The internet opened up alot of doors for me to learn new skills and continue to learn more. Gab your steps are PERFECT. I stay looking for inspiration everywhere. ARTSTATION.com is my number 1 place. And I stay learning skills to combine with my photography like Digital Art. So thanks again. I've never been more encouraged in my life.

I'm gonna SHARE this ASAP !

Robert Nurse's picture

One problem I have (to me anyway) is all my shoots have to be these super-planned, well choreographed, all inspiring projects. Pulling the people and places together can be energy sapping especially when all the pieces can't come together when I want them to. This shows that joy can be found in simple, uncomplicated shooting. Thanks!

Gabrielle Colton's picture

Hey Robert! It's great you like to plan carefully, I was actually the opposite a year ago and my work was lacking because of the lack of planning I did.

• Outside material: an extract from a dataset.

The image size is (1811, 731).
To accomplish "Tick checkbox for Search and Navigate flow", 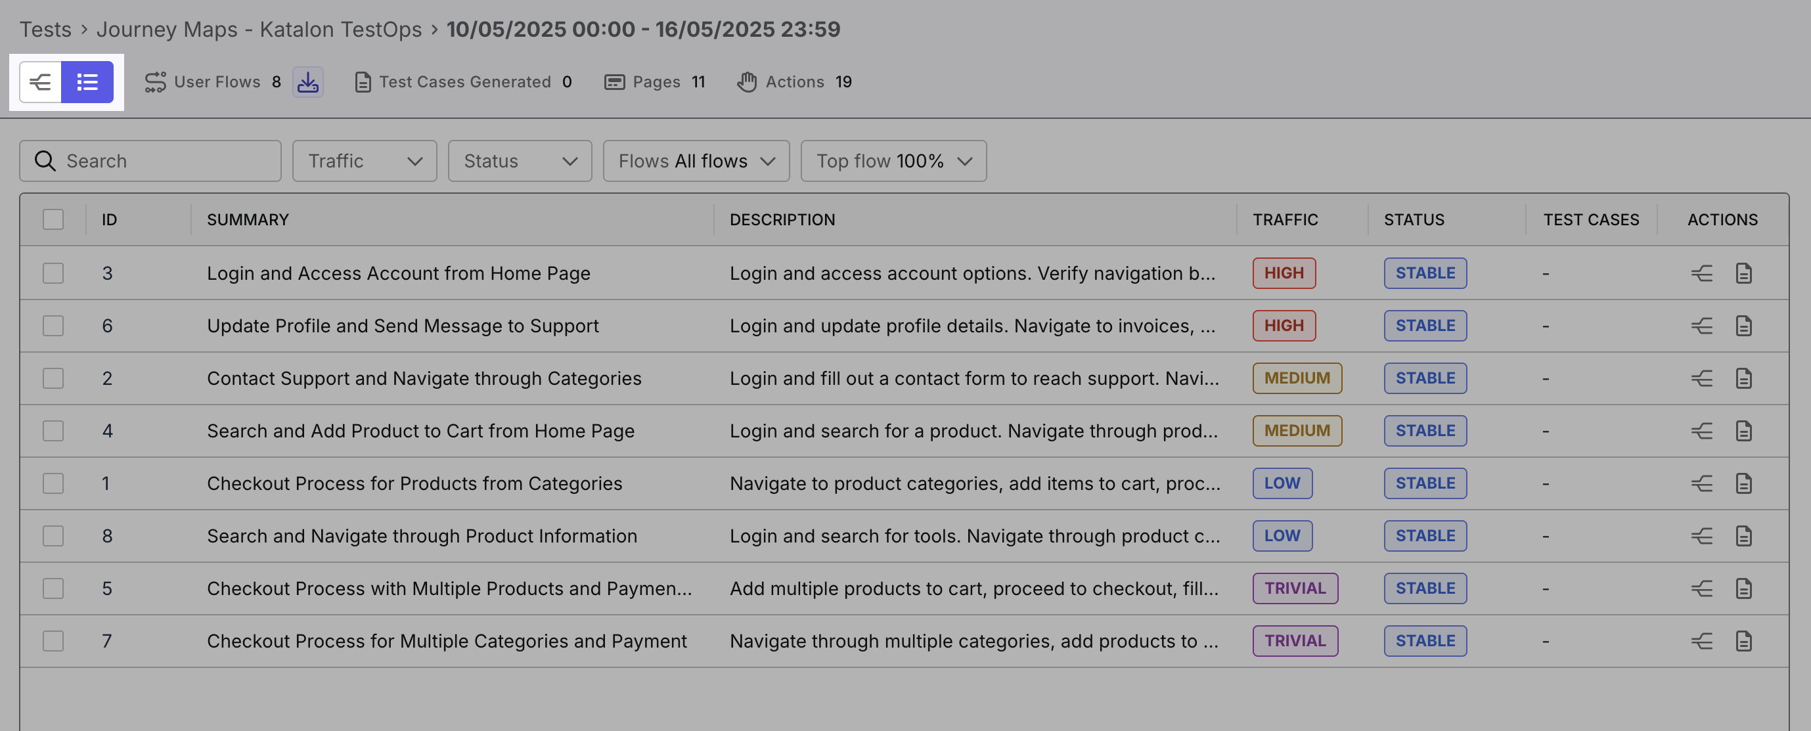I will pyautogui.click(x=53, y=536).
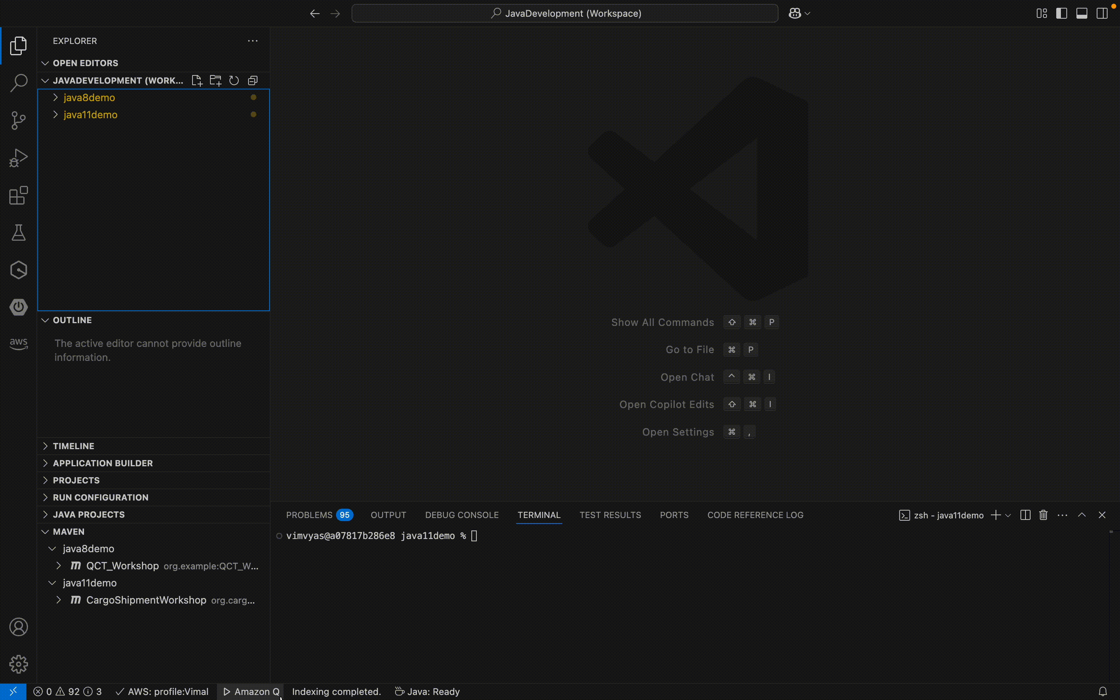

Might be interesting to let go for a shoot or two and see what happens when you don't plan! Remember you don't always have to be in love with the images if they don't turn our, which I'm sure they would anyway! it's always a learning process. Since you're so used to planning you never know, not planning might turn out good anyways because you know what you want.

Robert Nurse's picture

THAT would be refreshing! I'm going out this President's day and shoot. The only planning, LOL, is the location. I passed it just this morning coming in to work. My next portrait shoot will be unplanned!